(Items from a data source)
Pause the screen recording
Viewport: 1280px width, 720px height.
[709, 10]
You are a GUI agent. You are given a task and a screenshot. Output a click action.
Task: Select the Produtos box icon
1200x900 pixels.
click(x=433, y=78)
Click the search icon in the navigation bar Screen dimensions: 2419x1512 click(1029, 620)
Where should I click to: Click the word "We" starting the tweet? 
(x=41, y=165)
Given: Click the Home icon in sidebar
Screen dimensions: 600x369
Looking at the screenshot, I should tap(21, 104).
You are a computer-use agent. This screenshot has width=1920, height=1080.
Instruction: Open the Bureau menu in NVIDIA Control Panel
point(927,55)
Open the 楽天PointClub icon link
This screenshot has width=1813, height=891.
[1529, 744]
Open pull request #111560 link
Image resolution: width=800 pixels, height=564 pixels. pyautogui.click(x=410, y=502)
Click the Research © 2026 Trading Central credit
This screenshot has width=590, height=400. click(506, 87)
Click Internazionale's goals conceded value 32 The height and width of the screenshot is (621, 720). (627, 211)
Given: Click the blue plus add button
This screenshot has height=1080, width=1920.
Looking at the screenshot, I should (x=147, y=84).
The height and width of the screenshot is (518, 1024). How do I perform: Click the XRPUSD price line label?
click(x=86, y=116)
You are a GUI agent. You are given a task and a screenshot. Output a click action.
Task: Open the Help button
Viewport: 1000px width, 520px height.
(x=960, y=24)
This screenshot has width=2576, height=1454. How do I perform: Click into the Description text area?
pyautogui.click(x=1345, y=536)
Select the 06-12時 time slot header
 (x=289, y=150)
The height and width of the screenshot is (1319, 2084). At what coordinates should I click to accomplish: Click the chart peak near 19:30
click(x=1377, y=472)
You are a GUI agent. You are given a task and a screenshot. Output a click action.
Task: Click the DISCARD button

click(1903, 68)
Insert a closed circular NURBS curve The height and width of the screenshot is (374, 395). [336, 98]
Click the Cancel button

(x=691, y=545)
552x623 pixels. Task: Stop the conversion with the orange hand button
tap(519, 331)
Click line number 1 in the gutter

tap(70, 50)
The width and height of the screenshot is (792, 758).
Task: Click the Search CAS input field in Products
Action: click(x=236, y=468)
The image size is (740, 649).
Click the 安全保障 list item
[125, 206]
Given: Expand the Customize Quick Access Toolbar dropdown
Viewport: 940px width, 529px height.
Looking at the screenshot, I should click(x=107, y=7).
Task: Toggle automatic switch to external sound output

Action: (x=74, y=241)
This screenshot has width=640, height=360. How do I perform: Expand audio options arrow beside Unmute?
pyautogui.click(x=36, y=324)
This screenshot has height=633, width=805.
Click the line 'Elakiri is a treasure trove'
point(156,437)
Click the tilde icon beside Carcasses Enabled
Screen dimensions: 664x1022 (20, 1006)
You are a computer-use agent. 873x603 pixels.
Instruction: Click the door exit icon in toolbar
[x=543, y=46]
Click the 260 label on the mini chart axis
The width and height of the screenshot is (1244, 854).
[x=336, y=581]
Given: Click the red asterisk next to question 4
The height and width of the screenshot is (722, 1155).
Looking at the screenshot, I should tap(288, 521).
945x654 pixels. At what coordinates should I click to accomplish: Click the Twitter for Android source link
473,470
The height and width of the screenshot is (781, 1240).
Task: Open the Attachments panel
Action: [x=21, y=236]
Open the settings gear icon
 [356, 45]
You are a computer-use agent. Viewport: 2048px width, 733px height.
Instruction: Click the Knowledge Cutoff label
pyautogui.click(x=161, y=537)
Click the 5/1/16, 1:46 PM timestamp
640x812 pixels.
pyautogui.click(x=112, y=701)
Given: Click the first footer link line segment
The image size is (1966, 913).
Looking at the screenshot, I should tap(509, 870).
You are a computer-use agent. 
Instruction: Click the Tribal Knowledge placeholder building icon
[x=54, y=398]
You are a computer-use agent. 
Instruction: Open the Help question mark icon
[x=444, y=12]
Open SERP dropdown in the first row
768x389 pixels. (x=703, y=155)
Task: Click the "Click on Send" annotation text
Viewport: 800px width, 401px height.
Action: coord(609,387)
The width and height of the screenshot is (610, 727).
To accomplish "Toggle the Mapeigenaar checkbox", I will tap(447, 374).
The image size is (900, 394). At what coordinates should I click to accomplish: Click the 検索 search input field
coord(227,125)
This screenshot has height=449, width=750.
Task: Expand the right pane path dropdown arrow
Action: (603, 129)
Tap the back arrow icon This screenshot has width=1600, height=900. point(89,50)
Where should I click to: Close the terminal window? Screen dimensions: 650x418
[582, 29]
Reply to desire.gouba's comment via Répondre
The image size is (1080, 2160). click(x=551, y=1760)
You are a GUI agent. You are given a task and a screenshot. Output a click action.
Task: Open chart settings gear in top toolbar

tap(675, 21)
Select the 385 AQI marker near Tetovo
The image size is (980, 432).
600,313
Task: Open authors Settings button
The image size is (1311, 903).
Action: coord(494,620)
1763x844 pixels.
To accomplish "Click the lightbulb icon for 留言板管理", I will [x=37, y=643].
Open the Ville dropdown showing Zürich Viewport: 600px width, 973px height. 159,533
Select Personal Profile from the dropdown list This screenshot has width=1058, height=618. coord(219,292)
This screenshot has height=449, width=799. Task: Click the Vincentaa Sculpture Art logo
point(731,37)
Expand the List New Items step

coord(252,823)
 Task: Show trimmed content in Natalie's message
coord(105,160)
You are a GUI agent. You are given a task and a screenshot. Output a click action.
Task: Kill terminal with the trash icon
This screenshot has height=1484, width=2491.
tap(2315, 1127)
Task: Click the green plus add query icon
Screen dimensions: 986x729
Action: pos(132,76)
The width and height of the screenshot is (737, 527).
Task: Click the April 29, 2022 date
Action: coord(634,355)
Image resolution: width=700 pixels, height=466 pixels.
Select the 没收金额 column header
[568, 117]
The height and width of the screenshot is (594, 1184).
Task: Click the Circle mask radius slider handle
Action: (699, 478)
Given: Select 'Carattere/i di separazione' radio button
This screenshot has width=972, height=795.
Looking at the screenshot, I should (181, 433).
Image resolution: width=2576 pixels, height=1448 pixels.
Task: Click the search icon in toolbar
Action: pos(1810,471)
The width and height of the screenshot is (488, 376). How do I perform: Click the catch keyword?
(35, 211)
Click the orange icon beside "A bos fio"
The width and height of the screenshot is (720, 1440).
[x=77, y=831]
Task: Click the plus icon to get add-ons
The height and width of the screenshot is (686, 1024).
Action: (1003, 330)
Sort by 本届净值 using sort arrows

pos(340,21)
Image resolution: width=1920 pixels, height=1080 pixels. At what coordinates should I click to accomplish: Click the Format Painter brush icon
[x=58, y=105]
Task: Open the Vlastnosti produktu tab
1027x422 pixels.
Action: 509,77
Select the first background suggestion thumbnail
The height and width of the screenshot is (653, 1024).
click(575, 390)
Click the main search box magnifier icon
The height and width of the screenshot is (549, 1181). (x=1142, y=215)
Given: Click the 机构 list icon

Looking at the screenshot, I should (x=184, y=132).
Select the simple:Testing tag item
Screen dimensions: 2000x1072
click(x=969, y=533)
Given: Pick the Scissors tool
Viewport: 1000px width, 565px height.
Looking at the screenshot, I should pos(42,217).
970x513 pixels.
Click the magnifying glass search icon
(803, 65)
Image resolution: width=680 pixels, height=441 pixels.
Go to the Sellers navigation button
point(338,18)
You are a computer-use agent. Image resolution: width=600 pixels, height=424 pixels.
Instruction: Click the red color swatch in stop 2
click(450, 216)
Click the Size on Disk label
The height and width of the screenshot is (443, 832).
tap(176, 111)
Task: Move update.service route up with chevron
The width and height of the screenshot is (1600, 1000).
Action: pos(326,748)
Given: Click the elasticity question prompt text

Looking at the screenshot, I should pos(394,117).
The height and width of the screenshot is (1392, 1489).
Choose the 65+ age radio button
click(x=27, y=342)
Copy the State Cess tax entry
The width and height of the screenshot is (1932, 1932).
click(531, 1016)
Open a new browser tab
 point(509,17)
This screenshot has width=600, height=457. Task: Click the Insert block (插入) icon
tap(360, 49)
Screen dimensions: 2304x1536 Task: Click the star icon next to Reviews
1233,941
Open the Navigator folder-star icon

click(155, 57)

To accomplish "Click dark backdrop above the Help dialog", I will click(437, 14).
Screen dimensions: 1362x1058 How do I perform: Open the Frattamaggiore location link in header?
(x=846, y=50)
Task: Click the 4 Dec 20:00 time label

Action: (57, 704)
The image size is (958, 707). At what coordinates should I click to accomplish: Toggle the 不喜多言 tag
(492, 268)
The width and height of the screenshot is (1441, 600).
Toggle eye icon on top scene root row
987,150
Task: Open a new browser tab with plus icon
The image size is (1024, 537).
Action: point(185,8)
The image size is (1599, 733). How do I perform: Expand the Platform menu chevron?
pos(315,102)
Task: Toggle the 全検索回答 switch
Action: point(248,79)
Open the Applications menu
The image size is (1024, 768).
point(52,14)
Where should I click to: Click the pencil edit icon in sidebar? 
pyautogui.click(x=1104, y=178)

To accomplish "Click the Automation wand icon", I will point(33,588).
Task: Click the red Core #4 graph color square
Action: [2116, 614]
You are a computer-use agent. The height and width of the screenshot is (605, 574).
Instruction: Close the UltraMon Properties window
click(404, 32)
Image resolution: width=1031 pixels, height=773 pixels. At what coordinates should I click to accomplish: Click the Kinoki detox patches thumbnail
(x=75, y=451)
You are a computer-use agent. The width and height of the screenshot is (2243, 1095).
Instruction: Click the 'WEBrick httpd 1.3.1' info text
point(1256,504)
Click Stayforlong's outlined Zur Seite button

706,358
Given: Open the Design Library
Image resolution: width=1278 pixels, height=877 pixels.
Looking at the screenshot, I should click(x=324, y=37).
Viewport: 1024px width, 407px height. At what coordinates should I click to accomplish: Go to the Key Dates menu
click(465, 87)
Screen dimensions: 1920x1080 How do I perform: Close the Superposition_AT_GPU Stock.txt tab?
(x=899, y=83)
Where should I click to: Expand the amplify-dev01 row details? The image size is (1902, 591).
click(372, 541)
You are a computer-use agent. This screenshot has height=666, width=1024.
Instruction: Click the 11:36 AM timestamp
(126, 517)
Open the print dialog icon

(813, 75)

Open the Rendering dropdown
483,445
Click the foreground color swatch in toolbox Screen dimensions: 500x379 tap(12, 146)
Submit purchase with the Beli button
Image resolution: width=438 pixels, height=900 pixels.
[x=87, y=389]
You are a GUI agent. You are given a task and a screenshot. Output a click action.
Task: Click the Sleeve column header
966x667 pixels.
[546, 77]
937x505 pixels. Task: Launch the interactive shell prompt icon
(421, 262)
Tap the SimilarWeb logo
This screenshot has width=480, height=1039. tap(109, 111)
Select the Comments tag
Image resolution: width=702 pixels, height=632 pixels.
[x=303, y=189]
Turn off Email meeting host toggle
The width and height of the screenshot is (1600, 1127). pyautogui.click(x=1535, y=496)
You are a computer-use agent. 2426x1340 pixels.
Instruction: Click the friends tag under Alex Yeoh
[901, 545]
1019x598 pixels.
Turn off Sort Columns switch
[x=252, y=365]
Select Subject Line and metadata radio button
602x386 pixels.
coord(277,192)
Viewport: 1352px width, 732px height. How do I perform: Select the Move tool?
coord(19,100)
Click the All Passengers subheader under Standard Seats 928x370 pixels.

## Brief
Count the lines in the items above that contain the string "dialog". Reply with the number alone.

## Finished exercise
2